**WORK TO COMPLETE**
First find the line with "[Follow on Instagram] (396, 2176)" in the entries below, then set down exactly every line through the line with "En savoir plus (195, 2539)", that line included.
== DATA SHOWN ==
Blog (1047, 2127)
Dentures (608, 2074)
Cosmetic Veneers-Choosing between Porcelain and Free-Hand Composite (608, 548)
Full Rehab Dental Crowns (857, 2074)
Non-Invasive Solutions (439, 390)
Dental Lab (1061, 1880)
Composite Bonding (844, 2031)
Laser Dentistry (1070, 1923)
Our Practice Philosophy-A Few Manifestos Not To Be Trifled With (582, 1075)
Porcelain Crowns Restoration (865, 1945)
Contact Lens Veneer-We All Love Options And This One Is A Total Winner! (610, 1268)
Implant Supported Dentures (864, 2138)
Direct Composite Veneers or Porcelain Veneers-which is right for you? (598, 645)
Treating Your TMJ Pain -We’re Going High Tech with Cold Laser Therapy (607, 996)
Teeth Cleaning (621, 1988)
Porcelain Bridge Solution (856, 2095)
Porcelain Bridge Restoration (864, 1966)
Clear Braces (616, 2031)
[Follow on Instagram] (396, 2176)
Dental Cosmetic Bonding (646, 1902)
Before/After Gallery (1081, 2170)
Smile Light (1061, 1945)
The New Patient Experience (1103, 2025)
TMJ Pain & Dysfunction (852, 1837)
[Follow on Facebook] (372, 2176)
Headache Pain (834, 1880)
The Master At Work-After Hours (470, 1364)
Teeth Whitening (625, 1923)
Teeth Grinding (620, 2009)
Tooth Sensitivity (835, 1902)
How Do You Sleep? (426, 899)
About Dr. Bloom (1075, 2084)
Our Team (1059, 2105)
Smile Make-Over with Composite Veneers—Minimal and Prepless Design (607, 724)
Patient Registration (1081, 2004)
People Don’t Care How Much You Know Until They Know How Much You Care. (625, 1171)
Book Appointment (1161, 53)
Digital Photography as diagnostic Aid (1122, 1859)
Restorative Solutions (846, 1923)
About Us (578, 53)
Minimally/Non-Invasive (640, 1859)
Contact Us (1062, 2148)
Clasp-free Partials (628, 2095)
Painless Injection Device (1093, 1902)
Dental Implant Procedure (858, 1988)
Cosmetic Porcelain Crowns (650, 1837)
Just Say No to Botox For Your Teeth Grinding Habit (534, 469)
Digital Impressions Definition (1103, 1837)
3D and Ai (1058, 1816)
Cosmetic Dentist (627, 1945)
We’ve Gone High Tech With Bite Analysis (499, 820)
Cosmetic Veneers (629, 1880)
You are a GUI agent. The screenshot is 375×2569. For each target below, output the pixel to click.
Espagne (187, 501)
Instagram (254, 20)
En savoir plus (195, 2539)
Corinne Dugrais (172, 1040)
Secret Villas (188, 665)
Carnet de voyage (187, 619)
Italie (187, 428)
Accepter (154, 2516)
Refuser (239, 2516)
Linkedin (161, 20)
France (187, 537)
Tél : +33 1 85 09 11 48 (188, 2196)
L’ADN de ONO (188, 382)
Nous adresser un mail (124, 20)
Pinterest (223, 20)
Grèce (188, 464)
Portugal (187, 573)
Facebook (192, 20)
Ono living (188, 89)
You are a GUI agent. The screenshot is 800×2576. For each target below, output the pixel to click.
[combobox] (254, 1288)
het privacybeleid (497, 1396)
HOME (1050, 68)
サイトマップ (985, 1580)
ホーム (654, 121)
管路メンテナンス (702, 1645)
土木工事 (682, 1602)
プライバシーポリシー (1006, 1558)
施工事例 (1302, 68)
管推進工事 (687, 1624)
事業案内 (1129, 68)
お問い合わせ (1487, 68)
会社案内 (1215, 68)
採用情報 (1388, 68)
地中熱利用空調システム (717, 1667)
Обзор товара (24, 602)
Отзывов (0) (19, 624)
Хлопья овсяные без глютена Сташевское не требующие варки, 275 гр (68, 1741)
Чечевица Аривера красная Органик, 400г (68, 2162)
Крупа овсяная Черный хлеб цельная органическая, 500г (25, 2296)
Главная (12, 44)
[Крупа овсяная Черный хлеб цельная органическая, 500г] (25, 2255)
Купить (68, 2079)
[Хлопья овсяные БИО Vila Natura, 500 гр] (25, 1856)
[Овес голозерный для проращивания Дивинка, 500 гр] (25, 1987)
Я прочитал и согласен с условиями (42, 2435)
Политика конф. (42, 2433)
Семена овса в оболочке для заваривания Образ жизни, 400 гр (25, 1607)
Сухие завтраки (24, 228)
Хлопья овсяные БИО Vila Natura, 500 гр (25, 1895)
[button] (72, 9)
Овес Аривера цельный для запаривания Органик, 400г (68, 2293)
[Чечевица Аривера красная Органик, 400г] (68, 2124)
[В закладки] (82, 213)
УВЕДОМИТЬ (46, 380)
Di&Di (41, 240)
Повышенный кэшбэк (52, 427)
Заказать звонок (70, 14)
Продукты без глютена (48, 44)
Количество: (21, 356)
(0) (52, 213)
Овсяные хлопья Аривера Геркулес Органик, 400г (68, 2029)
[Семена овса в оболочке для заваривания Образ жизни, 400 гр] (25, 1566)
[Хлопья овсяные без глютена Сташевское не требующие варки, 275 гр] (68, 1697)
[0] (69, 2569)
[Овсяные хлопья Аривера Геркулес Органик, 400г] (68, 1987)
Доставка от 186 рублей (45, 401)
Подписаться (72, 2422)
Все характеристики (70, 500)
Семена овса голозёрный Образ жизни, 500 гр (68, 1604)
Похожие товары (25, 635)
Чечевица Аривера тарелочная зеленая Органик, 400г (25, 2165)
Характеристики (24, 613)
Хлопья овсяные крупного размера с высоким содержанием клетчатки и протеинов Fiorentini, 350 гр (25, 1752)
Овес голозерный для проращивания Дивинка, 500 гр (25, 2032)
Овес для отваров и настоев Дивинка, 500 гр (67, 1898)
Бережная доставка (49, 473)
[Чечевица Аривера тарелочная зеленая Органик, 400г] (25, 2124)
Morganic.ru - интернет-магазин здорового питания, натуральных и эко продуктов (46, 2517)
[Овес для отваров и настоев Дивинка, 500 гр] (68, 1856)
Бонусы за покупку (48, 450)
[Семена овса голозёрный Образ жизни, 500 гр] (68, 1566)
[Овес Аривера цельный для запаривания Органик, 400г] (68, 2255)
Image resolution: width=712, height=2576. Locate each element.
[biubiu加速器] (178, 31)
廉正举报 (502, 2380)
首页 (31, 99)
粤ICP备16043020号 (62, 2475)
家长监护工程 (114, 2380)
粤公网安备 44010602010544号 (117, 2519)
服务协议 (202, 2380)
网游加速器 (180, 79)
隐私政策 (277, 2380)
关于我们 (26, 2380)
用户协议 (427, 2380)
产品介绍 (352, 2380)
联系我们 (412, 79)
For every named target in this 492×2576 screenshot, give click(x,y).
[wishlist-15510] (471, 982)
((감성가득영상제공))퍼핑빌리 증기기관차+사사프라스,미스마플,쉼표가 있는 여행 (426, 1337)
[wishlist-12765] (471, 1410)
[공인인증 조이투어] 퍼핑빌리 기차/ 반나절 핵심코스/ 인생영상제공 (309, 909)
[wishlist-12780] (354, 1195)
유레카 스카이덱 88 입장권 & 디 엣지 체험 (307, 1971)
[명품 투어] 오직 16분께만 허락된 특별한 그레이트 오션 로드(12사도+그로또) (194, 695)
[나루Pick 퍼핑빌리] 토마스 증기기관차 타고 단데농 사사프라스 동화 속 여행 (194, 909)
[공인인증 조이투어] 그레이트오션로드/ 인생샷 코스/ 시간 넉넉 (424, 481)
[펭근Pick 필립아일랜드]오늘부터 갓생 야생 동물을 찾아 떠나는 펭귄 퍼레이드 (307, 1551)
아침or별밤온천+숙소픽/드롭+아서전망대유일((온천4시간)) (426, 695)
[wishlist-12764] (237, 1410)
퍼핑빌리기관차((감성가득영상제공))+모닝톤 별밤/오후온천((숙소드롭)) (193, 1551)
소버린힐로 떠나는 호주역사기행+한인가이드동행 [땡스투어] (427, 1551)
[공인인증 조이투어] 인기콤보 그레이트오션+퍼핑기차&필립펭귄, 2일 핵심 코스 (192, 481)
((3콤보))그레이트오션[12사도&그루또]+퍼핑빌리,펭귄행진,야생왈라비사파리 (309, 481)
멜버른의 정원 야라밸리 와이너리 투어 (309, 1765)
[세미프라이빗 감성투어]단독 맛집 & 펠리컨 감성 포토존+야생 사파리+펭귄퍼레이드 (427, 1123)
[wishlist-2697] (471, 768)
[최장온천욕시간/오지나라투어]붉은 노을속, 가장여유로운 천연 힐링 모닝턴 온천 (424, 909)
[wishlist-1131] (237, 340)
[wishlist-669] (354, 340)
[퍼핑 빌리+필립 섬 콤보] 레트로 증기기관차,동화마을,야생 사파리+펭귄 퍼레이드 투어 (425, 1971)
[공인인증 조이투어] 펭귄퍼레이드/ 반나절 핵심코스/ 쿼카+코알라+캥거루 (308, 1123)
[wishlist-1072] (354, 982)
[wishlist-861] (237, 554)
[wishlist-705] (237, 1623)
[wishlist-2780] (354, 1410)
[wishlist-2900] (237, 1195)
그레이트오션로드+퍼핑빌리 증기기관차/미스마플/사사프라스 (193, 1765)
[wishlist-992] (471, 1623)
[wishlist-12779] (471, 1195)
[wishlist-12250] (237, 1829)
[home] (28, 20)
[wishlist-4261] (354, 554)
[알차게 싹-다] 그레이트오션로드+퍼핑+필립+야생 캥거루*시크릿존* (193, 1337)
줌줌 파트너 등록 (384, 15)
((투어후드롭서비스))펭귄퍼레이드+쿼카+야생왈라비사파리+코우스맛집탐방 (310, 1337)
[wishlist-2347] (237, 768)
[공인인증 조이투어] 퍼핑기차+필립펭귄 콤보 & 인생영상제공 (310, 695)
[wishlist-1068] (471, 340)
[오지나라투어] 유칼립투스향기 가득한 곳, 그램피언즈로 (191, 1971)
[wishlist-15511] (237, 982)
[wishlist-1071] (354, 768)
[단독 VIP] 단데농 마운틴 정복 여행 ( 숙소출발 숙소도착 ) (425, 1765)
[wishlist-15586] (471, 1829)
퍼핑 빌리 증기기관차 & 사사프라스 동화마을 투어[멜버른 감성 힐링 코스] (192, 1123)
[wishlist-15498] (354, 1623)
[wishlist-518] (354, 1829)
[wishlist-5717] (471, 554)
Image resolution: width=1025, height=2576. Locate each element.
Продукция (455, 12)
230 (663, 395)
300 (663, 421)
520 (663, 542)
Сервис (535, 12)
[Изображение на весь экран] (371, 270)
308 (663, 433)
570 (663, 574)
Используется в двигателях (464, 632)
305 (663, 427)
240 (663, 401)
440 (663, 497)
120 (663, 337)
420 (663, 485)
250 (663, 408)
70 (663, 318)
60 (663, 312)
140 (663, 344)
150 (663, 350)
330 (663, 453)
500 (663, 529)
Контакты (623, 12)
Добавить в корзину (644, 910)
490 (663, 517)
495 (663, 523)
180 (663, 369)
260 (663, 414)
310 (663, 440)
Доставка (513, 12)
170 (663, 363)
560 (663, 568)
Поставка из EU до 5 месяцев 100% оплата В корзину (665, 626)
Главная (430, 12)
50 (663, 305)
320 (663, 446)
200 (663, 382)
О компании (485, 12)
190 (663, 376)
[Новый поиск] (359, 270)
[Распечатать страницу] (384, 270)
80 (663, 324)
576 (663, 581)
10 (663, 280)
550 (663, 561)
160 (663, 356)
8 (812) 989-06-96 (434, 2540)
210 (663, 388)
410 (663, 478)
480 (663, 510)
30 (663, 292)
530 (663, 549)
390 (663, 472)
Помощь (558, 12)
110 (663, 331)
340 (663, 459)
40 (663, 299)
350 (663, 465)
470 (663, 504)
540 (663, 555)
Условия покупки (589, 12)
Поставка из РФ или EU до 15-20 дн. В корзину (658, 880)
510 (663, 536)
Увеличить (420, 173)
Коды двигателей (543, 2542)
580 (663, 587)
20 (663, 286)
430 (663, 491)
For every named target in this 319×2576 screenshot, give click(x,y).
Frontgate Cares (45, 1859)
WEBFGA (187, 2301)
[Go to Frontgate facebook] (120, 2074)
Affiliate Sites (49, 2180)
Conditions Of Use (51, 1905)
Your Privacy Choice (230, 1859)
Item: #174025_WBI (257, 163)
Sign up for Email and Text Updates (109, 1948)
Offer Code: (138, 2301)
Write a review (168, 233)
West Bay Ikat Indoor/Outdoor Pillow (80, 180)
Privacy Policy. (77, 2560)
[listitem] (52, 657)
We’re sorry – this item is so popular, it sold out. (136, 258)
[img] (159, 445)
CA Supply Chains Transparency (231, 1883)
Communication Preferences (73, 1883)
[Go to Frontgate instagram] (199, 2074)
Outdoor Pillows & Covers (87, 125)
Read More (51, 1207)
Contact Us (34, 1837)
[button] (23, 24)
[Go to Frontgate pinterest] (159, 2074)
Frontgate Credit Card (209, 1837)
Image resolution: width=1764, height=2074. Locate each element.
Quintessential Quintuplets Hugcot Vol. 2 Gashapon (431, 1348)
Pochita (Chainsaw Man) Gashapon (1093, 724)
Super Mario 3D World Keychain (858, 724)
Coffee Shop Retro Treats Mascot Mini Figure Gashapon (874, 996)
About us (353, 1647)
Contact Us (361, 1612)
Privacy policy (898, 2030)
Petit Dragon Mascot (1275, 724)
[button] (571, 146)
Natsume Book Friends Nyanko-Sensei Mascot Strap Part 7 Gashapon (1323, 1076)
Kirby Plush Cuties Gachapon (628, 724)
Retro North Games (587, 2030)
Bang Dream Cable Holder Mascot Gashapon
===
**TASK ANSWER**
[Follow on Instagram] (396, 2176)
Dental Cosmetic Bonding (646, 1902)
Before/After Gallery (1081, 2170)
Smile Light (1061, 1945)
The New Patient Experience (1103, 2025)
TMJ Pain & Dysfunction (852, 1837)
[Follow on Facebook] (372, 2176)
Headache Pain (834, 1880)
The Master At Work-After Hours (470, 1364)
Teeth Whitening (625, 1923)
Teeth Grinding (620, 2009)
Tooth Sensitivity (835, 1902)
How Do You Sleep? (426, 899)
About Dr. Bloom (1075, 2084)
Our Team (1059, 2105)
Smile Make-Over with Composite Veneers—Minimal and Prepless Design (607, 724)
Patient Registration (1081, 2004)
People Don’t Care How Much You Know Until They Know How Much You Care. (625, 1171)
Book Appointment (1161, 53)
Digital Photography as diagnostic Aid (1122, 1859)
Restorative Solutions (846, 1923)
About Us (578, 53)
Minimally/Non-Invasive (640, 1859)
Contact Us (1062, 2148)
Clasp-free Partials (628, 2095)
Painless Injection Device (1093, 1902)
Dental Implant Procedure (858, 1988)
Cosmetic Porcelain Crowns (650, 1837)
Just Say No to Botox For Your Teeth Grinding Habit (534, 469)
Digital Impressions Definition (1103, 1837)
3D and Ai (1058, 1816)
Cosmetic Dentist (627, 1945)
We’ve Gone High Tech With Bite Analysis (499, 820)
Cosmetic Veneers (629, 1880)
You are a GUI agent. The screenshot is 375×2569. For each target below, output the pixel to click.
Espagne (187, 501)
Instagram (254, 20)
En savoir plus (195, 2539)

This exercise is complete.